Crude oil rose 1.5% to close at $80.52. The last time oil prices closed above $80 was on October 31, 2014.
High oil prices will only exacerbate inflation, squeeze the budgets of American families and harm the political fate of President Joe Biden.
Matt Smith, chief petroleum analyst for Kpler Americas, said: “This is a case of trying to maintain lighting.” “It’s essentially creating demand that doesn’t normally exist.”
100 dollars in card oil?
Citigroup on Monday raised its forecast for Brent crude oil for the fourth quarter to US$85 per barrel and said that crude oil may sometimes touch US$90. The Wall Street bank cited the “price contagion this winter” and the expectation that power plants will switch from sky-high natural gas prices to oil.
Citi added that a “very cold winter” may cause Europe to “run out of natural gas” in February.
For a long time, oil has been a potential substitute for natural gas—until recently, it had no economic significance. This is because the price of natural gas has been very low for most of the past ten years, so it is not economical to switch to oil.
Bank of America warned that a cold winter could increase oil demand by 500,000 barrels per day, pushing Brent crude oil to $100 per barrel. This in turn will have a greater impact on American drivers, because gasoline prices are priced based on Brent crude oil.

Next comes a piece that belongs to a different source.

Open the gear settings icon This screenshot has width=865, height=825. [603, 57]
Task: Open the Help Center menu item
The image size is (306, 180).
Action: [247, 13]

Bank of America strategists wrote in a recent report to clients: “We may be only one storm away from the next macro hurricane.”
China’s coal prices hit a record high
It’s not just high natural gas prices that play a role here.
In this context, the price of gasoline in the United States has been rising all the way, adding to the inflationary pressures that have enveloped the economy.
According to Patrick De Haan, GasBuddy’s head of petroleum analysis, the price of natural gas across the country may reach $3.30.
“Looking forward, I really didn’t see an organized drop in prices,” De Haan said. “The market is starting to feel explosive. The fundamentals continue to exist.”
OPEC is in a dominant position
Although demand is strong, oil supply has not kept pace at all.
U.S. oil production has been slow to rebound from Covid—even if prices soared. Many American oil companies are cautious about the market’s oversupply again, and they are more focused on returning cash to shareholders who have lost money in the past decade.
Although the White House called on OPEC and its allies to substantially increase production, the organization only gradually increased production in early 2020. For now, they seem content to keep oil prices high.
“They have always been the producers of swing music,” Kepler’s Smith said. “But my goodness, they must have power now.”